Conseil d’État
N° 405683
Inédit au recueil Lebon
6ème et 5ème chambres réunies
Mme Laurence Franceschini, rapporteur
Mme Julie Burguburu, rapporteur public
SCP MARLANGE, DE LA BURGADE, avocats
lecture du mercredi 11 avril 2018
AU NOM DU PEUPLE FRANCAIS
Vu la procédure suivante :
M. B…A…a demandé au tribunal administratif de Lille d’annuler pour excès de pouvoir, d’une part, l’arrêté du 29 février 2012 par lequel le préfet du Pas-de-Calais l’a mis en demeure de combler le plan d’eau situé sur la parcelle cadastrée AB n° 270 dont il est propriétaire à Anvin (Pas-de-Calais) et l’arrêté du 14 mai 2012 par lequel le préfet a modifié son arrêté du 29 février 2012 et l’a mis en demeure de déposer une déclaration, sur le fondement de l’article L. 214-1 du code de l’environnement, en vue de réaliser ce plan d’eau et, d’autre part, la décision implicite de rejet, née le 3 octobre 2012, par laquelle le préfet du Pas-de-Calais a fait opposition à une déclaration préalable portant sur ce plan d’eau qu’il a déposée le 23 août 2012. Par un jugement nos 1202785, 1203773, 1206481 du 18 novembre 2014, le tribunal administratif de Lille a prononcé un non-lieu à statuer sur les conclusions dirigées contre l’arrêté du 29 février 2012 et a rejeté les conclusions dirigées contre l’arrêté du 14 mai 2012, ainsi que la décision implicite de rejet opposée par le préfet du Pas-de-Calais.
Par un arrêt n° 14DA01976 du 29 septembre 2016, sur l’appel de M.A…, la cour administrative d’appel de Douai a annulé l’arrêté du 14 mai 2012 du préfet du Pas-de-Calais, en tant qu’il met l’intéressé en demeure de déposer une déclaration pour la création d’un plan d’eau, et la décision implicite par laquelle le préfet a fait opposition à une déclaration préalable portant sur ce plan d’eau, jugé qu’il n’y avait pas lieu de se prononcer sur les autres conclusions de l’intéressé et réformé le jugement du tribunal administratif de Lille en ce qu’il avait de contraire à son arrêt.

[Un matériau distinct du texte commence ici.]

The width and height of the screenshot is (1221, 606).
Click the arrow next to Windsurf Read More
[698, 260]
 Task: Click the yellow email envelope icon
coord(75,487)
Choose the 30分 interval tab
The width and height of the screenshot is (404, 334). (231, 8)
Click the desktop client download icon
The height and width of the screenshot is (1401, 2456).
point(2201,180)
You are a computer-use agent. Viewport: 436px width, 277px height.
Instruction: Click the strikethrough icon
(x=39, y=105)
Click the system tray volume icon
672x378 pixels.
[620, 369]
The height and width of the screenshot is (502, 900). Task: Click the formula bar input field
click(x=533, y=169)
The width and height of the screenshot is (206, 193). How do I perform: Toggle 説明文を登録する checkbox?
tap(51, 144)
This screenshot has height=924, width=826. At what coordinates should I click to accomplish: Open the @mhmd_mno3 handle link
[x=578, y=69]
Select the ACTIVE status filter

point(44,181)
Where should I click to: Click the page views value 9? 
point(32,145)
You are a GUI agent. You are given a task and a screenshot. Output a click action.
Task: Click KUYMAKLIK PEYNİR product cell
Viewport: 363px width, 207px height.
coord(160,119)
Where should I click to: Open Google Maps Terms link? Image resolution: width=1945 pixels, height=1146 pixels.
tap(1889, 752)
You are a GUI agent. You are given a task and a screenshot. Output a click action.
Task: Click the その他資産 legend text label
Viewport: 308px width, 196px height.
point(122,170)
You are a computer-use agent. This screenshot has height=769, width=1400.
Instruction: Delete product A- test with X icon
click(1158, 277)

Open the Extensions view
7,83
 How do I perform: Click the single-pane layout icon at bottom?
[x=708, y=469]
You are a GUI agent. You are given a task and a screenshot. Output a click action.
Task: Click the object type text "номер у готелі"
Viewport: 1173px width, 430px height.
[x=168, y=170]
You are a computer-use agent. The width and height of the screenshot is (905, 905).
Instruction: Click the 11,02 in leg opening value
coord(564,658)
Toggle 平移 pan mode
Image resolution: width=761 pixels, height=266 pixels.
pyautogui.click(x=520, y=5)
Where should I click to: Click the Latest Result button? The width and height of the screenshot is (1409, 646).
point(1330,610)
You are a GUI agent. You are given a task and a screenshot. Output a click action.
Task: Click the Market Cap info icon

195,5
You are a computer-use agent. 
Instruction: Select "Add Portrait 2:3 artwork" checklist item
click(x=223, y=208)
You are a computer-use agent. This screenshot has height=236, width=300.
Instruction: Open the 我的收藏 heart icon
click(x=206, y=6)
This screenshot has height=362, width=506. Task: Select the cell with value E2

Par un pourvoi sommaire et, un mémoire complémentaire, enregistrés les 5 décembre 2016 et 6 mars 2017 au secrétariat du contentieux du Conseil d’Etat, la ministre de l’environnement, de l’énergie et de la mer, chargée des relations internationales sur le climat, demande au Conseil d’Etat :
1°) d’annuler cet arrêt ;
2°) réglant l’affaire au fond, de faire droit aux conclusions d’appel de l’Etat ;
Vu les autres pièces du dossier ;
Vu :
– le code de l’environnement ;
– le code de justice administrative ;
Après avoir entendu en séance publique :
– le rapport de Mme Laurence Franceschini, conseiller d’Etat,
– les conclusions de Mme Julie Burguburu, rapporteur public.
La parole ayant été donnée, avant et après les conclusions, à la SCP Marlange, de la Burgade, avocat de M.A….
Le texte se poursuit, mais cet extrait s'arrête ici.